Definition: Let T be a linear operator on a vector space V. A nonzero vector v ∈ V is called an eigenvector of T if there exists a scalar λ such that T(v) = λv. The scalar λ is called the eigenvalue corresponding to the eigenvector v.
Question 1): When does eigenvector $v \in V$ have to be nonzero? And why?
I also come upon this: Theorem: Let $A \in M_{n \times n}(F)$, then a scalar $\lambda$ is an eigenvalue of A if and only if $det(A-\lambda I_n)=0$
Question 2: Does that mean the linear map $(A-\lambda I_n)$ is always noninvertible?
If you allow an eigenvector to be $\mathbf{0}$, then suddenly every scalar $\lambda$ is an eigenvalue.
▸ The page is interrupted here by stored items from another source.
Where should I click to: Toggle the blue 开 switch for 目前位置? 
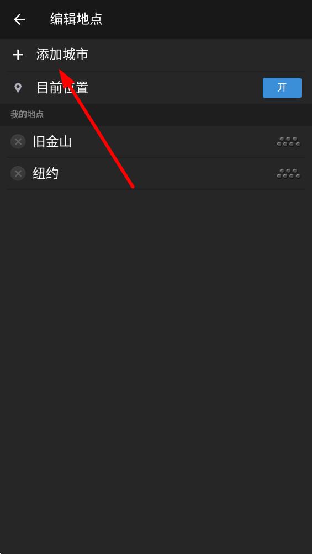pos(282,88)
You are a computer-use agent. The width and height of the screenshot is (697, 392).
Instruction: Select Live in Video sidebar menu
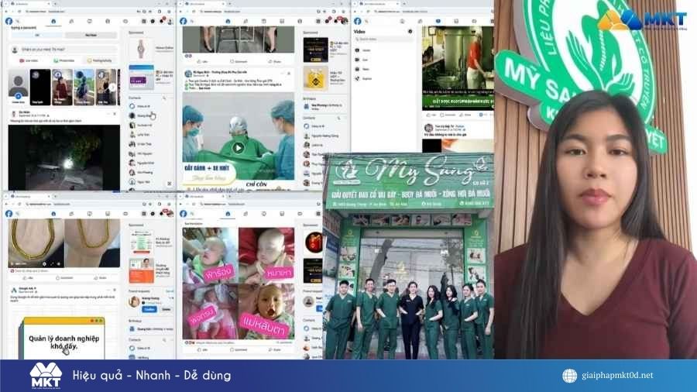coord(366,59)
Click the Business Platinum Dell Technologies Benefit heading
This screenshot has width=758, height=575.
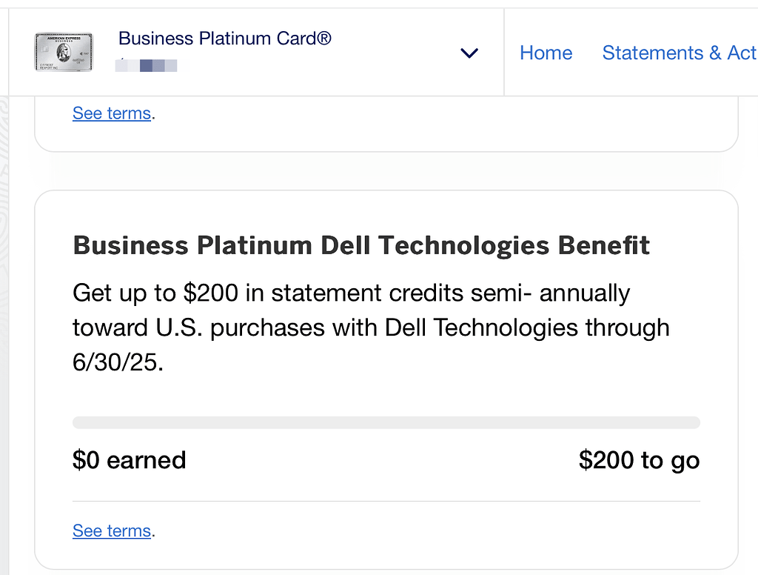(361, 245)
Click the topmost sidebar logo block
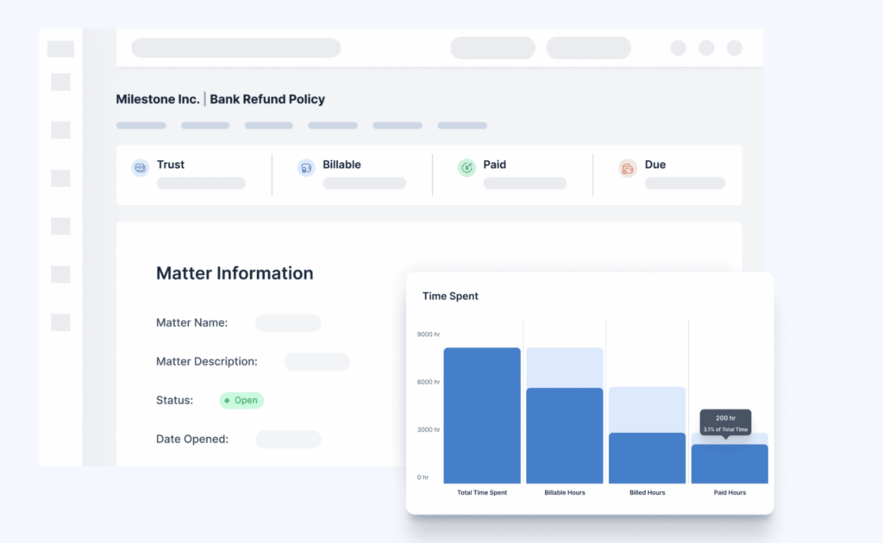The image size is (883, 543). point(60,49)
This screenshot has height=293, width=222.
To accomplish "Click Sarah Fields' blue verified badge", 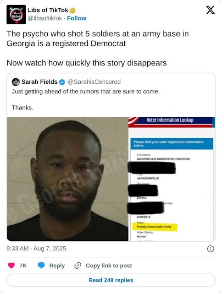I will pos(62,82).

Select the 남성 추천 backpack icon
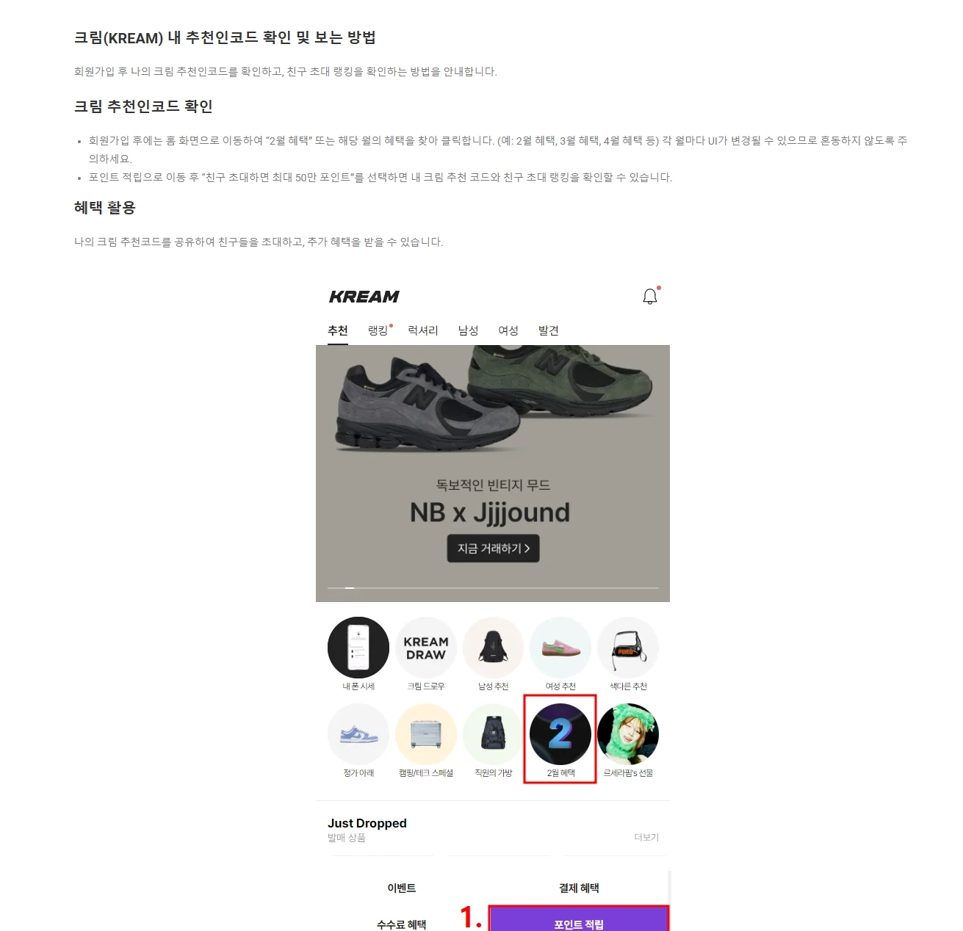click(x=494, y=648)
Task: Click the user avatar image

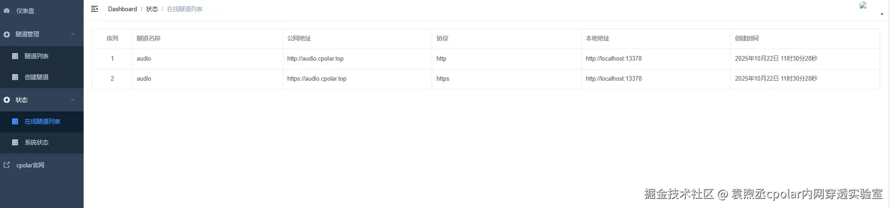Action: 863,5
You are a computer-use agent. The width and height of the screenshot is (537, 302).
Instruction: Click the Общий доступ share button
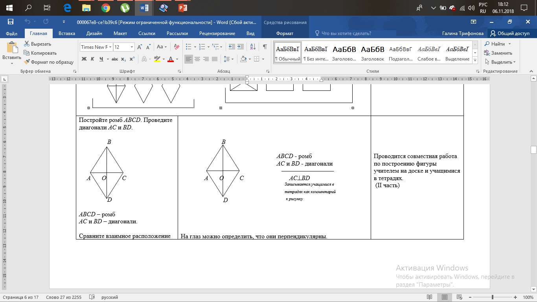tap(509, 33)
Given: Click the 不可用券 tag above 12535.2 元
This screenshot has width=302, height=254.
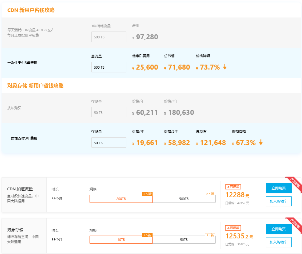Looking at the screenshot, I should pyautogui.click(x=233, y=228).
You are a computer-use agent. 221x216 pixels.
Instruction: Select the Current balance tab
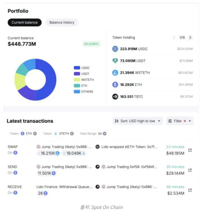coord(25,22)
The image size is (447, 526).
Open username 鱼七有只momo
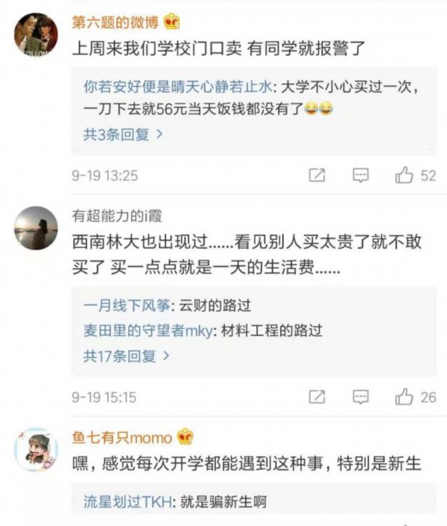121,437
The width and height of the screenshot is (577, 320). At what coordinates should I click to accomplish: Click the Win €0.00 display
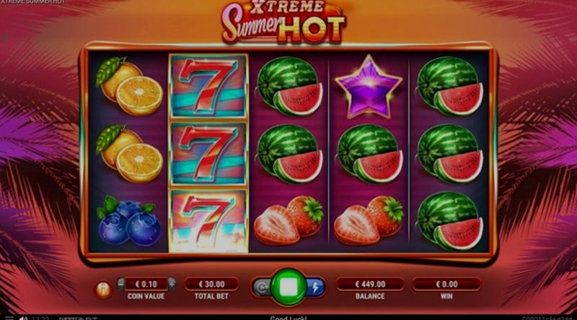(x=446, y=284)
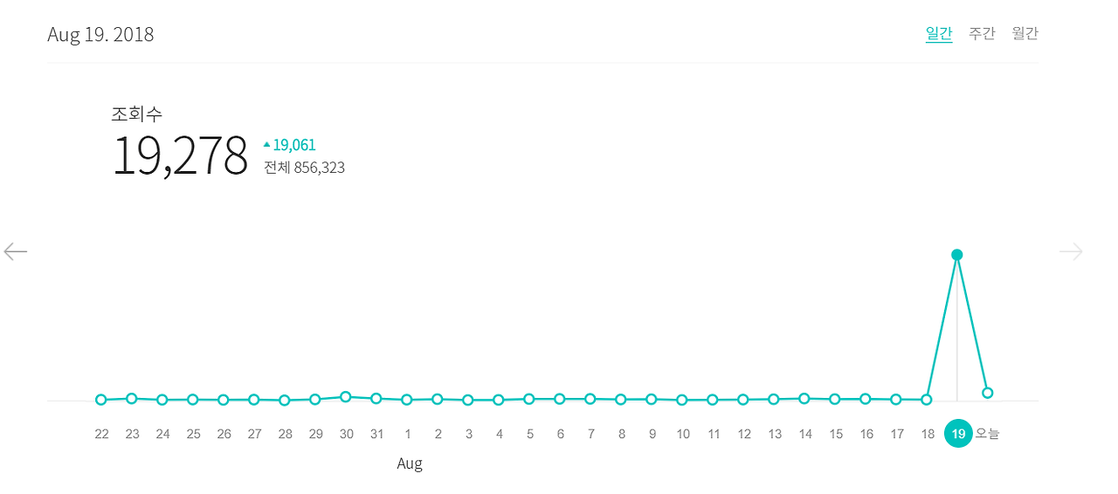The image size is (1118, 494).
Task: Click date label 18 on the axis
Action: 928,434
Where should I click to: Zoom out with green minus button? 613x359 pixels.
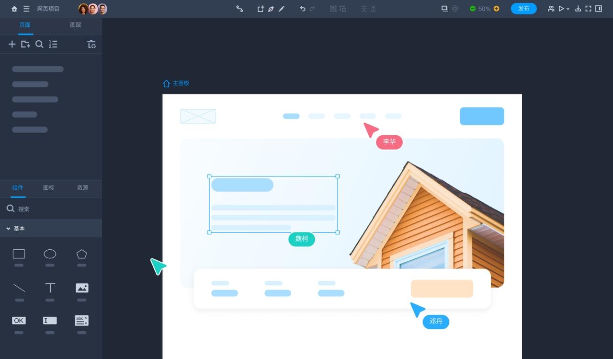tap(473, 9)
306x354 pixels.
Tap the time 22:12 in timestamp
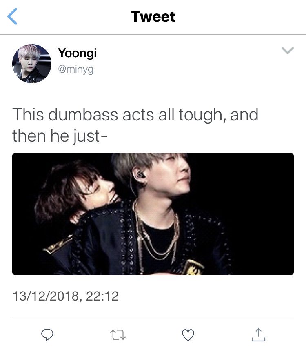coord(102,296)
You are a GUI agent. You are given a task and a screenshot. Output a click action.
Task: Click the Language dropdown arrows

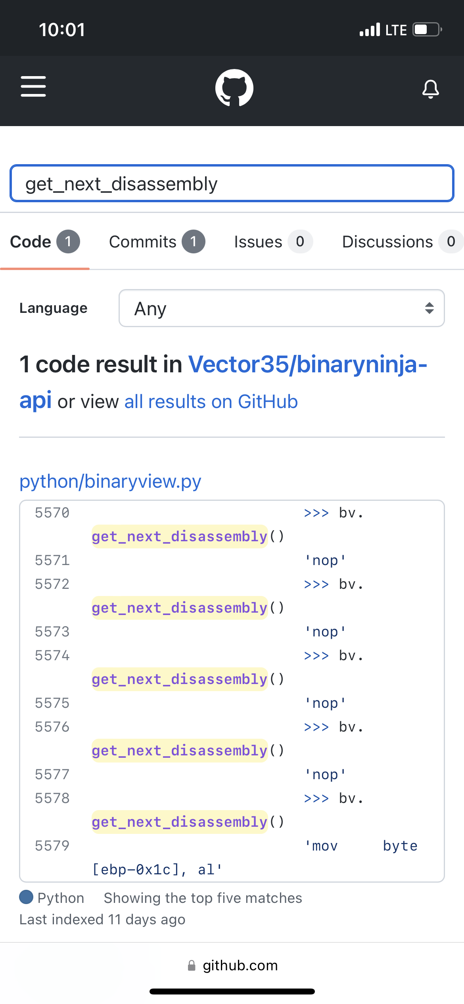[x=429, y=308]
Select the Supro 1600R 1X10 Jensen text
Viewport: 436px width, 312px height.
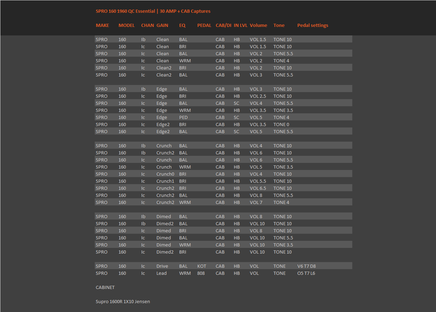[x=123, y=302]
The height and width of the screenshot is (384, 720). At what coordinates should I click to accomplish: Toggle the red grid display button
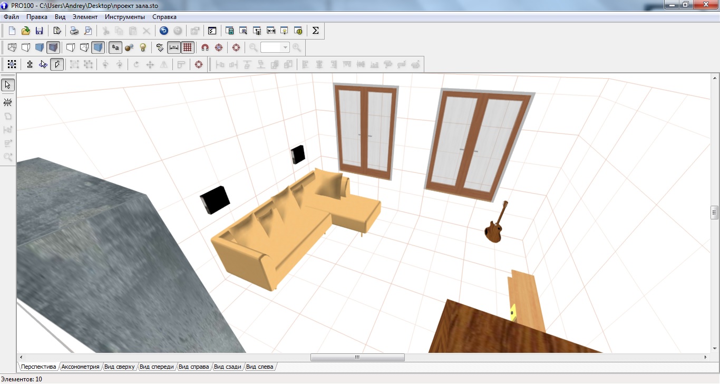188,47
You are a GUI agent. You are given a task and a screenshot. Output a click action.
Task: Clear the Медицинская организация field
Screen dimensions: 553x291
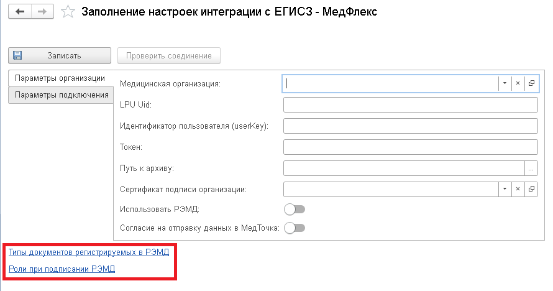pyautogui.click(x=518, y=83)
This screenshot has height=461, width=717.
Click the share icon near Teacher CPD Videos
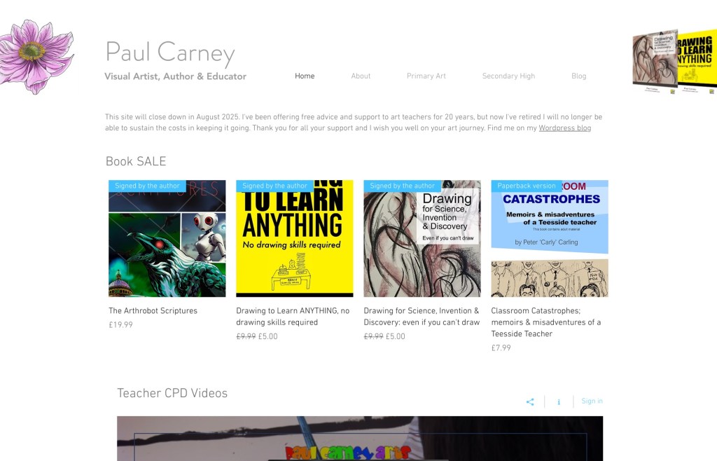(x=530, y=402)
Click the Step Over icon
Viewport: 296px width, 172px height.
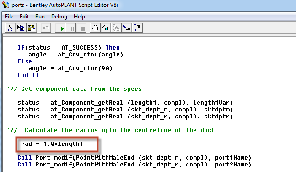[x=137, y=28]
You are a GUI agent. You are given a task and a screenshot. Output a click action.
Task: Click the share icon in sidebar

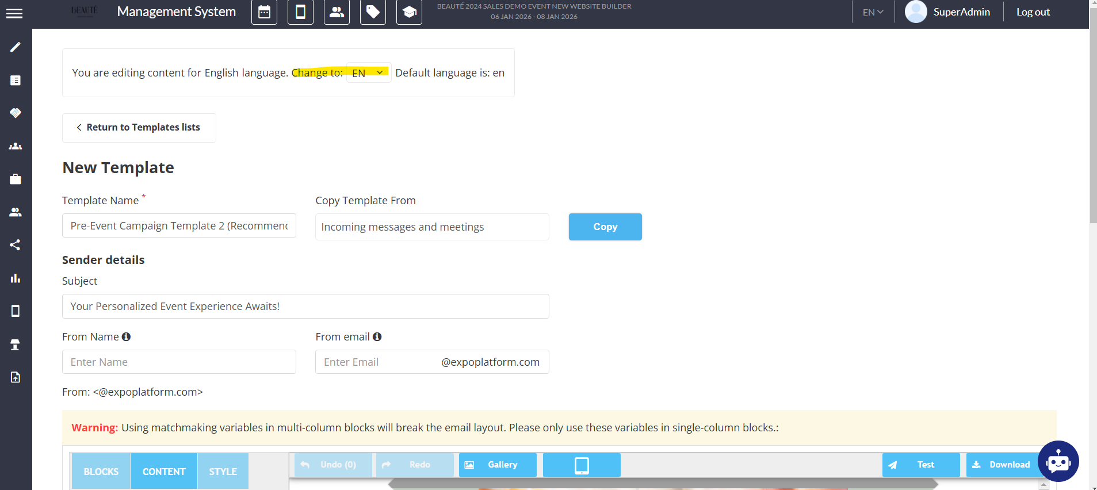(x=16, y=245)
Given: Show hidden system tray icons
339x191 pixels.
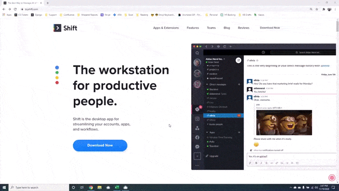Looking at the screenshot, I should (x=291, y=188).
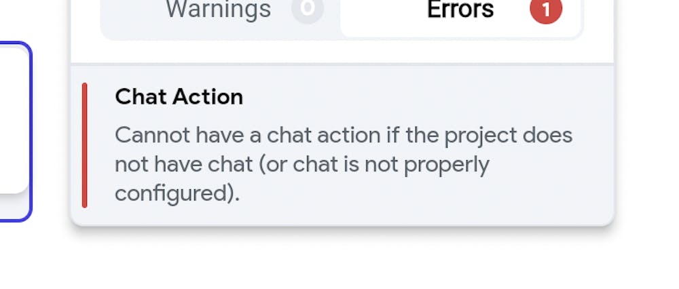This screenshot has height=289, width=679.
Task: Click the number 0 beside Warnings
Action: [308, 7]
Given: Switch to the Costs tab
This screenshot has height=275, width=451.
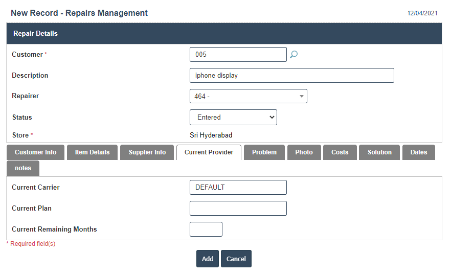Looking at the screenshot, I should (340, 152).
This is because $A\mathbf{0} = \lambda \mathbf{0} = \mathbf{0}$ now holds for every $\lambda$. This is not useful.
Now $A-\lambda I$ is no longer one-to-one if there is non-zero $\mathbf{v}$ with $A\mathbf{v} = \lambda \mathbf{v}$, because both $\mathbf{0}$ and $\mathbf{v}$ are in the kernel. Hence $A-\lambda I$ must be singular/non-invertible.